Here are seven rules to bring you closer to a more efficient and satisfying financial life.
1. Begin with several questions concerning your money life:
- Of what am I most proud?
- With what have I done well?
- Have I lived up to what is most important?
- What do I need to improve?
These questions help you focus on where you are currently, where you’re going, and they set up a potential meaningful conversation with your spouse, significant other, children, etc. You must first have clarity for yourself before you talk to others.
2. Have a values conversation with all stakeholders.
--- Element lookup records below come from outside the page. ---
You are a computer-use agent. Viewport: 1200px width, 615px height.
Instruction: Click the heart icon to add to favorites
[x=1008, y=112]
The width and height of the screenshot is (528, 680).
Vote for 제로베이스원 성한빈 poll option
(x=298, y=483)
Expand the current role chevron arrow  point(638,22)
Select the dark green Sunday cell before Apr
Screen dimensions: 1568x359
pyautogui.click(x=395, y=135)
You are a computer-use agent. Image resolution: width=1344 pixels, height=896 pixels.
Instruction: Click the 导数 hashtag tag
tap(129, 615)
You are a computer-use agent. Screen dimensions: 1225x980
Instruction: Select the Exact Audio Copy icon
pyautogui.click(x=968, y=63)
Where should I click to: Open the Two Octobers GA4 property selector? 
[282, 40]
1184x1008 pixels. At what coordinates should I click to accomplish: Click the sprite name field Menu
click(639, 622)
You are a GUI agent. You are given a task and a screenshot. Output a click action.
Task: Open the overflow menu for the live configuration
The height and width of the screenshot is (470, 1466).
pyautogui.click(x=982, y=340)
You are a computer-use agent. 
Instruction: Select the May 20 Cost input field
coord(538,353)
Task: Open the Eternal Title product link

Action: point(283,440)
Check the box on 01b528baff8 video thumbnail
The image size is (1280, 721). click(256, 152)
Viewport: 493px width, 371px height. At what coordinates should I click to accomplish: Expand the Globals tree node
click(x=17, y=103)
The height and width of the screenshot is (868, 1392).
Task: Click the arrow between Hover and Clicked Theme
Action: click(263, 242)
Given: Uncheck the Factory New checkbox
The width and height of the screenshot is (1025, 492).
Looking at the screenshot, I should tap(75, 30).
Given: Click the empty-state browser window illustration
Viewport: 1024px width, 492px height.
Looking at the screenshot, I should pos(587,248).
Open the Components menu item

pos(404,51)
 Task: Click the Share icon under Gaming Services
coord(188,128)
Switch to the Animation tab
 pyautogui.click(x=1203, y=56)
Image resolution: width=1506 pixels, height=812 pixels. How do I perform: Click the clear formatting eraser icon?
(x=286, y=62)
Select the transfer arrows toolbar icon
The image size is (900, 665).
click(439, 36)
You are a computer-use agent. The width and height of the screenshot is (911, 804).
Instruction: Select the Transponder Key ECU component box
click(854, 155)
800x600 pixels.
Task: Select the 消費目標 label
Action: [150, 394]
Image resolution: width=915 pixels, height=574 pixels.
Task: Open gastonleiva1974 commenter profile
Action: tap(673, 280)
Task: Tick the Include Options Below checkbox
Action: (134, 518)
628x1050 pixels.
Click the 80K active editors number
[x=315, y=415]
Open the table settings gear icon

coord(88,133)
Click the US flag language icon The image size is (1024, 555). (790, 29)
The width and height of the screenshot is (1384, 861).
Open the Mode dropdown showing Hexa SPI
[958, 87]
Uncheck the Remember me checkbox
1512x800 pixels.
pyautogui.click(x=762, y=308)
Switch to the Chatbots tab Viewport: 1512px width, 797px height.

Discuss what’s working and what’s not—recommit to a refreshed attitude of working together; being more attentive to issues that might have fallen through the cracks or become side tracked due to other issues.
The challenge in having money conversations is to set boundaries and rules with the goal of avoiding blame and defensiveness from creeping into the space. The conversation should focus on values:
- What do you value most?
- What must happen in order to feel good and satisfied about your progress?
- What will provide the greatest sense of comfort?
Understand that your belief and attitude about money comes from your childhood, and your “normal” might only be yours and not your partner’s. It is vital to come to terms with the idea that what we believe might not be supporting our values and therefore we need to adjust, and improve, our thinking.
3. Take a look at where you are now and where you need to be as it pertains to your goals for savings, risk management, and other financial areas. This assessment is all about what’s coming in the door and what’s going out:
- How much is being applied to goal-oriented targets?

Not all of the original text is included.